Last weekend we hosted a Critical Data Marathon in London, alongside parallel events in France (Paris) and the US (Cambridge, MA). The idea was to bring together healthcare providers with data scientists to answer clinically-relevant questions over the course of a weekend. Many thanks to The Institution of Engineering and Technology, IDEALondon, UCL, KCL, Imperial College, and MIT for helping to make it happen.
Our focus was the MIMIC-II database , an incredible resource of critical care data. Aside from some minor hiccups along the way (like getting locked out of the venue on Sunday morning!) I think it's fair to say that the event was a success. We kicked off with some great talks, learnt about MIMIC-II, got to know each other, and even made a start on some clinical questions.

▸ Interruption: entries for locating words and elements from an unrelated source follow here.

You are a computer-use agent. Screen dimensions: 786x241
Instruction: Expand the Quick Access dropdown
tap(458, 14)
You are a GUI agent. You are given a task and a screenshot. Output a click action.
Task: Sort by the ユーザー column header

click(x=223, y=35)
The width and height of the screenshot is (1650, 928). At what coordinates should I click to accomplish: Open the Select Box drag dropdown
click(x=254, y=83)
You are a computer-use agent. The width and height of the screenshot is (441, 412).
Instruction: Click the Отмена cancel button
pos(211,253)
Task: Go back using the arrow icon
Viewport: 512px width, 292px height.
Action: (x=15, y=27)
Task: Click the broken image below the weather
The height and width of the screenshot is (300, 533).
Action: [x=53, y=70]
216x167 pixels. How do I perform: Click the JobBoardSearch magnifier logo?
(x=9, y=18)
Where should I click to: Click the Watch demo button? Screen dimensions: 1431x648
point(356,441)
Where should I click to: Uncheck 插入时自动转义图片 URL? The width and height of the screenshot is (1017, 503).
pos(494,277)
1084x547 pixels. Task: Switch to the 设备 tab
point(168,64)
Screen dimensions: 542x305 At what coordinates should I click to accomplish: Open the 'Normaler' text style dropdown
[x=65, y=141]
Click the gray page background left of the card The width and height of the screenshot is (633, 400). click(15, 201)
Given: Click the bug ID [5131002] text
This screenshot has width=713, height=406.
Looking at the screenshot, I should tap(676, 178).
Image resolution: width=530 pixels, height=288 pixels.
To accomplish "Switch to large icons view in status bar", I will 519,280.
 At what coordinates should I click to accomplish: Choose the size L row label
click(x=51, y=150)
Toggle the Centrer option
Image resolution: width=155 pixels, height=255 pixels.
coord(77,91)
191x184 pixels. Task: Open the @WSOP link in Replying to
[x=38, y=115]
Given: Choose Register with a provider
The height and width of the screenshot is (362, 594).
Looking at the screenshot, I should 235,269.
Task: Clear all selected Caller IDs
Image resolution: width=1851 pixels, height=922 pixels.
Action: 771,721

As anticipated, one of the biggest challenges of the weekend was getting everyone set up with access to MIMIC-II. Not easy with around forty people, each with different skillsets, operating systems, and motivations. Data in MIMIC-II is anonymised but it relates to patients and requires respect, so there are a few hurdles that need to be jumped before access is granted.
Below I have documented what ended up being the most straightforward route to accessing the MIMIC-II data, in case it is helpful for others. If you're a clinical researcher fed up with battling your own hospital's data management systems, you could do worse than spending a few hours on the following steps:
- Register with Physionet, the platform that hosts MIMIC-II (and a great source of data in itself). Simply add your details to the Physionet registration page.
- Complete an approved online ethics training programme in human research, such as the NIH one on Protecting Human Research Participants. This will take a couple of hours.
- Read the MIMIC-II access instructions and, assuming you agree, click 'I agree' at the bottom of the page. You'll receive an email containing a 'Data Use Agreement'. Complete the agreement and send it to the email address provided, along with a copy of your ethics certificate.
- After carrying out some checks, the MIMIC-II team will send you an email to let you know that permission to access the data has been granted.
Once you've gained access there are several different methods for exploring and analysing the data. The most popular options amongst attendees of the London Data Marathon were:
MIMIC Explorer. This is a web-based tool that allows users to view tables and run queries. Exports are limited to 1000 rows, so while it's great for exploring the data, it's not so great for in-depth analysis.
Local Postgres instance. Setting up a local version of MIMIC-II is the simplest option for people who plan to use the data long-term. Install Postgres, import a dump of the data (you should be able to request this from the MIMIC-II team), and you're ready to go. We found that recreating the database takes around an hour on a solid state harddrive and requires about 60GB of space.
- Flat text files. The entire clinical database is available as a collection of CSV files. Great for experienced programmers like @MattDowle, who demonstrated the power of R at the data marathon!
That's all for now. Hopefully see you at the next MIMIC-II event, which is likely to be in mid-2015.
- Mohammed Saeed, MD, PhD, Mauricio Villarroel, MBA, Andrew T. Reisner, MD, Gari Clifford, PhD, Li-Wei Lehman, PhD, George Moody, Thomas Heldt, PhD, Tin H. Kyaw, Benjamin Moody, and Roger G. Mark, MD, PhD. Multiparameter Intelligent Monitoring in Intensive Care II (MIMIC-II): A public-access intensive care unit database 2011; 39:952-960.